RQ = CER / OUR indicates which metabolic pathways are active. RQ ≈ 1.0 means balanced oxidative glucose metabolism. RQ < 0.7 indicates fat or methanol oxidation (Pichia on methanol gives RQ ≈ 0.66). RQ > 1.0 suggests overflow metabolism — acetate production in E. coli or ethanol production in yeast (Crabtree effect). RQ is used as a real-time control signal: in RQ-stat feeding strategies, the feed rate is adjusted to maintain RQ near the target value, preventing overflow metabolism while maximising growth rate.
OUR (Oxygen Uptake Rate) is the actual oxygen consumed by the culture, measured from off-gas analysis. OTR (Oxygen Transfer Rate) is the rate at which oxygen transfers from gas bubbles to the liquid, defined as kLa × (C* − CL). At steady state, OUR = OTR and dissolved oxygen remains constant. OTRmax = kLa × C* represents the maximum oxygen supply capacity of your bioreactor. When OUR approaches OTRmax, dissolved oxygen drops toward zero and the culture becomes oxygen-limited.

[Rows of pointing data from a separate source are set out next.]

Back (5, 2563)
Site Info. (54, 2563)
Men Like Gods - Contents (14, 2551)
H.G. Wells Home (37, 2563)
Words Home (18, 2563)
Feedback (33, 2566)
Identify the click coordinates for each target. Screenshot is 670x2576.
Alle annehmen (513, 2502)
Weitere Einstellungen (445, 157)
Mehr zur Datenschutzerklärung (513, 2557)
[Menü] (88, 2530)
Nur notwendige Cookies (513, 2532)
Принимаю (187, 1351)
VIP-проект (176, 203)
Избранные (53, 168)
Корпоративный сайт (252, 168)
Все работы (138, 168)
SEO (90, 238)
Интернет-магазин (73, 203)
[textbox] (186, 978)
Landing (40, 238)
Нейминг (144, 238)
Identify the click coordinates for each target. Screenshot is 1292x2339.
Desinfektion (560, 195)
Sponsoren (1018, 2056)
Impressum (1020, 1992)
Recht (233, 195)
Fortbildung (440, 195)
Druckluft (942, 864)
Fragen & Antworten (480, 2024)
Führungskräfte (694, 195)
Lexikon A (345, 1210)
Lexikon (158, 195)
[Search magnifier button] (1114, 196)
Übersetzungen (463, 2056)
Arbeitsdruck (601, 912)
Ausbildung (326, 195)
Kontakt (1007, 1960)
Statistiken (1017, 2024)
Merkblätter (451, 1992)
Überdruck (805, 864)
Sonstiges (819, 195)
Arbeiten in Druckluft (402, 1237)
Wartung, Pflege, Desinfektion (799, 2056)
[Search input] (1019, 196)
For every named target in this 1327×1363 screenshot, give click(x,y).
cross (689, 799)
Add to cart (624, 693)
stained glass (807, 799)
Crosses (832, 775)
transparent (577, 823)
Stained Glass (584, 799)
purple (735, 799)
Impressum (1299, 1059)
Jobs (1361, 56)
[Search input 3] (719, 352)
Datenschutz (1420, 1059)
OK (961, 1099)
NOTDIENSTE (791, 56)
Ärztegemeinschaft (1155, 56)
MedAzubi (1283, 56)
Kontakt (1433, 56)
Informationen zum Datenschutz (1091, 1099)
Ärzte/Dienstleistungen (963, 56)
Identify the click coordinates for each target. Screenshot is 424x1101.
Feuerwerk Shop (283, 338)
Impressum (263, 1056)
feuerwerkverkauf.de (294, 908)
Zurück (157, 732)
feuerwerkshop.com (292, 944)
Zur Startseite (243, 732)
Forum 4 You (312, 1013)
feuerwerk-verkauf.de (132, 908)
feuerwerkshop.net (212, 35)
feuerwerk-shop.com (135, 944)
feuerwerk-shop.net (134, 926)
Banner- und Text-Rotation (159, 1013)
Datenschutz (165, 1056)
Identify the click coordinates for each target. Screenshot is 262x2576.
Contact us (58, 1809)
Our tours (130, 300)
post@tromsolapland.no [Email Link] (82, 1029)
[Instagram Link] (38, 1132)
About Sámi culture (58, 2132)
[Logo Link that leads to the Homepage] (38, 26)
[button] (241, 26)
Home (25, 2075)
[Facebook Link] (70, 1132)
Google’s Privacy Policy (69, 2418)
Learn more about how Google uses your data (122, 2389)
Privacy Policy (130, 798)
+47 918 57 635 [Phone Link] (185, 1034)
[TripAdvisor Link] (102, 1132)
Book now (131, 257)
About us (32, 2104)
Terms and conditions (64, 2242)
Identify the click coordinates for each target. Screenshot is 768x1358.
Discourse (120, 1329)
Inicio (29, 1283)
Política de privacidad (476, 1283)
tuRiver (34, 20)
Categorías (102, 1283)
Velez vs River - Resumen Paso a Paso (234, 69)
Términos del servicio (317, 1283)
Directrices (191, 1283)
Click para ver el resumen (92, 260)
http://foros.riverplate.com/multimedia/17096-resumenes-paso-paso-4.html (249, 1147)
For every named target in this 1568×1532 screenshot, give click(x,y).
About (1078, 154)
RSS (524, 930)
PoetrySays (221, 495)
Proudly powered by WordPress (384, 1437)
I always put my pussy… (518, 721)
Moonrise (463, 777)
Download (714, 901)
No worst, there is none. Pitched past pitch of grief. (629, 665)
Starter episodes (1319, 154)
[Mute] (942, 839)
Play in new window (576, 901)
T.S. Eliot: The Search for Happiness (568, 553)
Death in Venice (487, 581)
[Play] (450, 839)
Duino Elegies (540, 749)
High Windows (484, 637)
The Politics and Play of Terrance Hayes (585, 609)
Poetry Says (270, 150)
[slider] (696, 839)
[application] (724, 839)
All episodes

The total gas flow rate changes across the bioreactor whenever RQ ≠ 1. If more O₂ is consumed than CO₂ produced (RQ < 1), the total outlet flow is lower than the inlet. If you assume equal flow rates, OUR and CER calculations can have 5–15% errors. The N₂ balance corrects for this: since N₂ is inert, Fout = Fin × yN2,in / yN2,out. This is the standard method in bioprocess engineering textbooks and is implemented in most commercial off-gas analysis software (BlueSens, Infors eve, Eppendorf BioCommand).
E. coli growing fully aerobically on glucose has RQ ≈ 1.0, reflecting the stoichiometry of complete oxidation: C₆H₁₂O₆ + 6O₂ → 6CO₂ + 6H₂O. When growth rate exceeds the capacity for full oxidation (the critical growth rate µcrit ≈ 0.3–0.4 h⁻¹), acetate overflow begins and RQ rises above 1.0. An RQ of 1.1–1.2 is an early warning; above 1.3 indicates significant overflow. In fed-batch fermentation, monitoring RQ and reducing feed rate when RQ > 1.05–1.10 is a proven strategy for minimising acetate accumulation.
Outlet gas from a bioreactor is saturated with water vapor at the culture temperature. The water vapor pressure is calculated using the Antoine equation: log₁₀(PH₂O) = 8.07131 − 1730.63 / (233.426 + T), where T is in °C and P in mmHg. At 37°C, PH₂O ≈ 47 mmHg, so about 6.2% of outlet gas is water vapor. If your analyzer reads wet-basis compositions, the dry-basis correction is: ydry = ywet / (1 − yH₂O). Most modern off-gas analyzers (BlueSens, Servomex) include a condenser and measure on a dry basis, but you should check your instrument documentation.